It goes without saying that darkness cannot exist without light, and the brighter the light is, inevitably the stronger the shadow it casts. With Frank Wedekind’s relentlessly heavy material (a lurid magalogue of flagellation, rape, botched abortions and suicide…) the play could easily sacrifice its relatability, but the wonderfully sensitive and genuinely funny performances from across the cast shone bright enough to illuminate depths as dark as these.
A particularly radiant performance was delivered by Sally Pendleton in the role of Wendla’s mother. Sally beautifully illustrated this dialogue between generations, highlighting the idea that age isn’t as divisive as it might appear and that perhaps we are all just as confused as each other.
Our lives today could not be further from the rigidly repressive 1890s.

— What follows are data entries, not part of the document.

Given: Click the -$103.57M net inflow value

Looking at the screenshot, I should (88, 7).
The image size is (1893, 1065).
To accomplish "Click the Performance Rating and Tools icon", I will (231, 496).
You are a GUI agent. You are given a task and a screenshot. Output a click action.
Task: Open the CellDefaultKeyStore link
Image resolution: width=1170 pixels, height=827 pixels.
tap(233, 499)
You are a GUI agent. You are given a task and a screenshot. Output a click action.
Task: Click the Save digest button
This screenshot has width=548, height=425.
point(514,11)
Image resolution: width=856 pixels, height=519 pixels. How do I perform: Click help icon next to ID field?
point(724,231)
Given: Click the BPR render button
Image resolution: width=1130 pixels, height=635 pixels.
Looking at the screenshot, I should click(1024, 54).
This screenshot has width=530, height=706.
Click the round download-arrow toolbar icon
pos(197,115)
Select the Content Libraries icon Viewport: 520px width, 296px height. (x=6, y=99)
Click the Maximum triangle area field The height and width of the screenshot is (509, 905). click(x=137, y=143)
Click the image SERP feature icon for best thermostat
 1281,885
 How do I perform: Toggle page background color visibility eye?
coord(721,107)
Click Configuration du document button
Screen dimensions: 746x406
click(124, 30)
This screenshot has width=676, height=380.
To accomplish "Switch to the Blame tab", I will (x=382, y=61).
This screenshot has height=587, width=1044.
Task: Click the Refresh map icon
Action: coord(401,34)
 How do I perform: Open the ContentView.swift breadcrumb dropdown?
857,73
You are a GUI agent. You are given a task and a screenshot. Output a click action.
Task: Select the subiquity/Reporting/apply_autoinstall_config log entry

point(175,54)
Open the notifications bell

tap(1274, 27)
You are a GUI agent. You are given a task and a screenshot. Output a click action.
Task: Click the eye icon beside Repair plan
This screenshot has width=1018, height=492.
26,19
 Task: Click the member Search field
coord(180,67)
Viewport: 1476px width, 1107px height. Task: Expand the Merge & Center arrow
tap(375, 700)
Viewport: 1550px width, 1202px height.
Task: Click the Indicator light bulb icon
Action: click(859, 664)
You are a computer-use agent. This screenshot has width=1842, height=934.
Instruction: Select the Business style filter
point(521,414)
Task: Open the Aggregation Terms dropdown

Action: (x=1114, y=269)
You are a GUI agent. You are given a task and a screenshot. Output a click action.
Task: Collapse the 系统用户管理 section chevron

We are all pushed towards perversion on a daily basis with sexuality and sexualisation being present in countless aspects of our lives, and yet, these teenagers’ struggles towards discovering themselves in the context of their stifled sexualities are still relevant and utterly convincing. Melchior’s search for morality is poignant as he reaches for answers that we yearn to grasp, and Sam Irving’s beautiful portrayal of Moritz as he is pushed into suicide by his widely perceived and heavily borne academic failures had me fighting the urge to jump up on the stage and console him. Director Kirstyn Petras wisely side-stepped the temptation to try and further our connection to her troubled teens by updating the play to modern times.
Instead we were presented with Erin Gleeson’s elegantly sparse set – an industrial woodland – which made the actors and their dialogue the focus of our attention, and enabled us to find in them our similarities and not the differences that hold us more than a century apart.
The production began to flag a little in the second act, but this was largely down to the disjointed result of some rather heavy cutting, which was undoubtedly to make up for lost time.
As a result the play sort of stumbled to a halt. Despite this, a very strong first act was easily enough for this production of Spring Awakening to be considered a success that shone a light on Wedekind’s darkness and evoked an audiences’ compassion.